Sfidando il Covid, le esigenze di contenimento della spesa pubblica e, soprattutto, il buonsenso, il plenum del Csm ha deciso ieri pomeriggio che bisognerà indire nuove elezioni per sostituire il togato di Unicost Marco Mancinetti, dimessosi due mesi orsono dopo che il pg della Cassazione Giovanni Salvi gli aveva notificato l’avvio di un’azione disciplinare per il contenuto delle chat scambiate con il collega di corrente ed ex presidente dell’Anm Luca Palamara. Dopo quella per il rinnovo della componente togata del Csm a luglio 2018, la prossima sarà dunque la terza tornata di elezioni “suppletive”. Un record senza precedenti negli oltre cinquant’anni di vita dell’organo di autogoverno della magistratura e che, sicuramente, rimarrà imbattuto a lungo.

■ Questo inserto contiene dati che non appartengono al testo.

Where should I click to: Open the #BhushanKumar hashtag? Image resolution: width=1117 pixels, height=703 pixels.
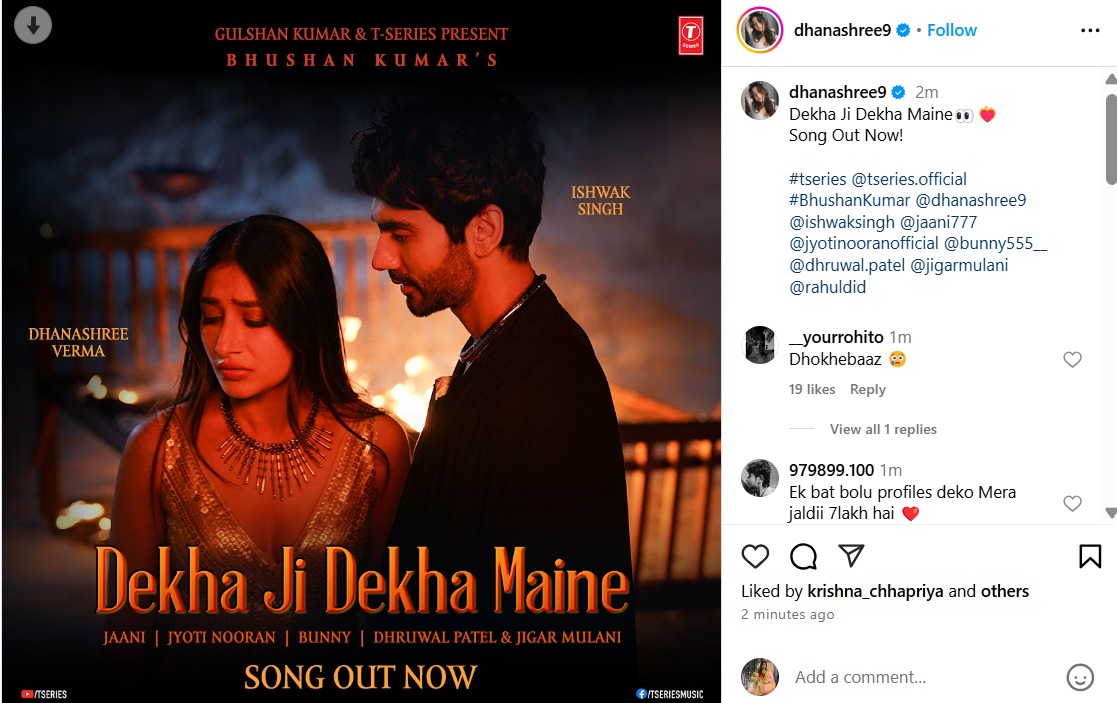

Il nuovo voto, comunque, a causa dell’emergenza sanitaria difficilmente si potrà tenere prima della scadenza quadriennale della consiliatura, prevista, appunto, fra poco più di un anno e mezzo. La perdurante pandemia, infatti, mette in forte dubbio la ripresa delle normali attività anche per il prossimo anno.

Nulla da fare, quindi, per Pasquale Grasso, giudice al Tribunale di Genova ed ex presidente dell’Anm per pochi mesi nella primavera del 2019 prima di essere sfiduciato all’indomani dello scoppio dell’affaire Palamara. Fra i motivi della sfiducia, l’aver avuto, a detta dei rappresentanti degli altri gruppi, un atteggiamento “morbido” nei confronti dei togati del Csm, poi costretti alle dimissioni, che avevano partecipato all’ormai celebre incontro all’hotel Champagne di Roma con i parlamentari Cosimo Ferri e Luca Lotti.

Grasso, toga a lungo iscritta a Magistratura indipendente e tuttora vicina al gruppo moderato, era risultato il primo dei non eletti alle ultime elezioni suppletive, quelle per la categoria del merito, vinte lo scorso dicembre da Elisabetta Chinaglia (Area) per sostituire Paolo Criscuoli, un altro dei partecipanti al famigerato incontro. Fra l’interpretazione “estensiva” e quella ' letterale' della norma sui subentri ha prevalso, quindi, quest’ultima. Secondo la tesi del laico pentastellato Alberto Maria Benedetti, passata con 18 voti fra cui quelli dei capi di Corte e del vicepresidente David Ermini, «lo scorrimento, che è il primo criterio, implica che il subentrante e l’uscente facciano parte dello stesso collegio, ma non è così in questo caso perché nessuno seguiva Mancinetti nel collegio primario». Di diverso avviso la togata Paola Maria Braggion ( Mi), la cui proposta ha avuto 5 voti. Il plenum, in assenza di “non eletti” all’iniziale tornata del 2018 ha deciso che non è possibile “attingere” da altre graduatorie elettorali.

A parte, adesso, la difficoltà di chiamare al voto in presenza circa diecimila magistrati, il problema principale, in caso si riuscisse a fissare una data per le elezioni nei prossimi mesi, sarà quello di “trovare” dei candidati. Quale magistrato, infatti, sarebbe disposto ad affrontare una campagna elettorale per rimanere in carica meno di anno? La legge istitutiva del Csm vieta la ricandidatura dei consiglieri uscenti. E dal momento che la riforma del Consiglio superiore ha visto solo ieri l’avvio delle audizioni alla Camera, le prossime elezioni si terranno, quasi sicuramente, con l’attuale sistema di voto: collegio unico e metodo proporzionale puro. Meglio attendere, sarà il ragionamento di tanti, il 2022 per candidarsi a un mandato di un intero quadriennio e non di poche settimane.

Oltre ai togati di “Mi”, a favore del subentro della toga genovese hanno votato i togati Filippo Donati (M5s) e Alessio Lanzi (FI). Hanno scelto di astenersi i laici della Lega Stefano Cavanna e Emanuele Basile. Lanzi, nel suo intervento, ha sottolineato l’importanza del principio democratico, del pluralismo e, soprattutto, del «rispetto del voto degli elettori: molte delibere avvengono al Csm con un solo voto di scarto», ha ricordato, evidenziando la necessità di ricomporre quanto prima il plenum senza aspettare le nuove elezioni. Per poi aggiungere che non c’è «nulla di più irragionevole che votare per la terza volta». Di diverso avviso, come detto, la maggioranza del Csm.

La bocciatura di Grasso non potrà non avere ripercussioni alla prossima riunione dell’Anm, prevista questo fine settimana, in cui si dovrà eleggere il presidente. Dopo lo “sgambetto” di ieri, difficile che “Mi” accetterà di far parte di una giunta unitaria con coloro che hanno votato compatti contro Grasso.